* DOCUMENT EXTRACT *

#####

Overflow occurs when a result exceeds the maximum representable finite value, producing infinity. Underflow occurs when a result is too close to zero for the normal range, either flushing to zero (abrupt) or entering denormalized territory (gradual).

💡Demonstration: Overflow and Underflow

import numpy as np

# Overflow to infinity
big = np.float64(1.8e308)
print(f"Max finite: {np.finfo(np.float64).max}")
print(f"big * 2 = {big * 2}")  # inf
print(f"big + big = {big + big}")  # inf

# Underflow to denormalized / zero
tiny = np.float64(2.2e-308)
print(f"Tiny: {tiny}")
print(f"Tiny / 2 = {tiny / 2}")  # Denormalized, eventually 0.0

# Gradual underflow
print(f"Smallest normal: {np.finfo(np.float64).tiny}")
print(f"Smallest subnormal: {np.finfo(np.float64).smallest_subnormal}")

# Demonstrate loss of precision with underflow
x = 1e-300
for i in range(20):
    x = x * x
    print(f"Step {i+1}: {x}")  # Quickly goes to 0.0

📝Kahan Summation

Standard sequential summation accumulates rounding error proportional to n × ε, where n is the number of terms. Kahan summation uses a compensation variable to track and correct for lost low-order bits, achieving accuracy close to the theoretical O(ε) bound regardless of n.

💡Demonstration: Kahan vs Naive Summation

import numpy as np

def naive_sum(x):
    """Simple sequential summation."""
    s = 0.0
    for val in x:
        s += val
    return s

def kahan_sum(x):
    """Kahan compensated summation."""
    s = 0.0
    c = 0.0  # Compensation for lost low-order bits
    for val in x:
        y = val - c      # Compensated value
        t = s + y         # New sum
        c = (t - s) - y  # Recover lost part
        s = t
    return s

# Sum 10^7 values of 0.1
n = 10_000_000
values = np.full(n, 0.1)

naive_result = naive_sum(values)
kahan_result = kahan_sum(values)
exact = n * 0.1

print(f"Naive sum: {naive_result:.10f}")
print(f"Kahan sum: {kahan_result:.10f}")
print(f"Exact:     {exact:.10f}")
print(f"Naive error: {abs(naive_result - exact):.2e}")
print(f"Kahan error: {abs(kahan_result - exact):.2e}")

#####

* COLLECTED MATERIAL *
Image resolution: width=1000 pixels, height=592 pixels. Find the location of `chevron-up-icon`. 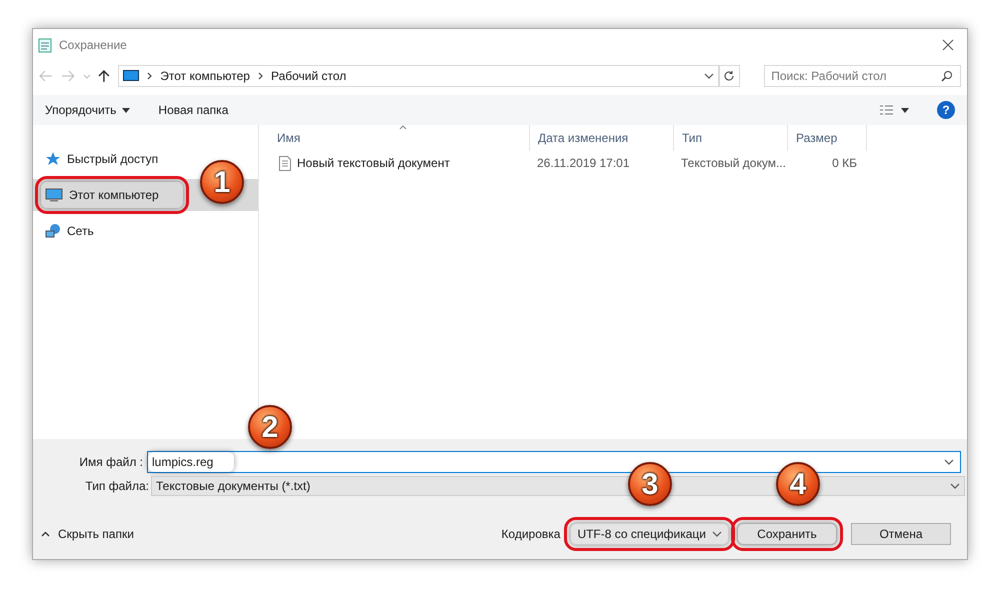

chevron-up-icon is located at coordinates (46, 534).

#####

* EXERCISES *
1. Quote the stretch of the floating-point passage above from "Overflow occurs when" through "big = np.float64(1.8e308)".
2. Which attributes of np.finfo(np.float64) does the code in the floating-point passage above read?

* TASK RESPONSES *
1.
Overflow occurs when a result exceeds the maximum representable finite value, producing infinity. Underflow occurs when a result is too close to zero for the normal range, either flushing to zero (abrupt) or entering denormalized territory (gradual).

💡Demonstration: Overflow and Underflow

import numpy as np

# Overflow to infinity
big = np.float64(1.8e308)

2.
- max
- tiny
- smallest_subnormal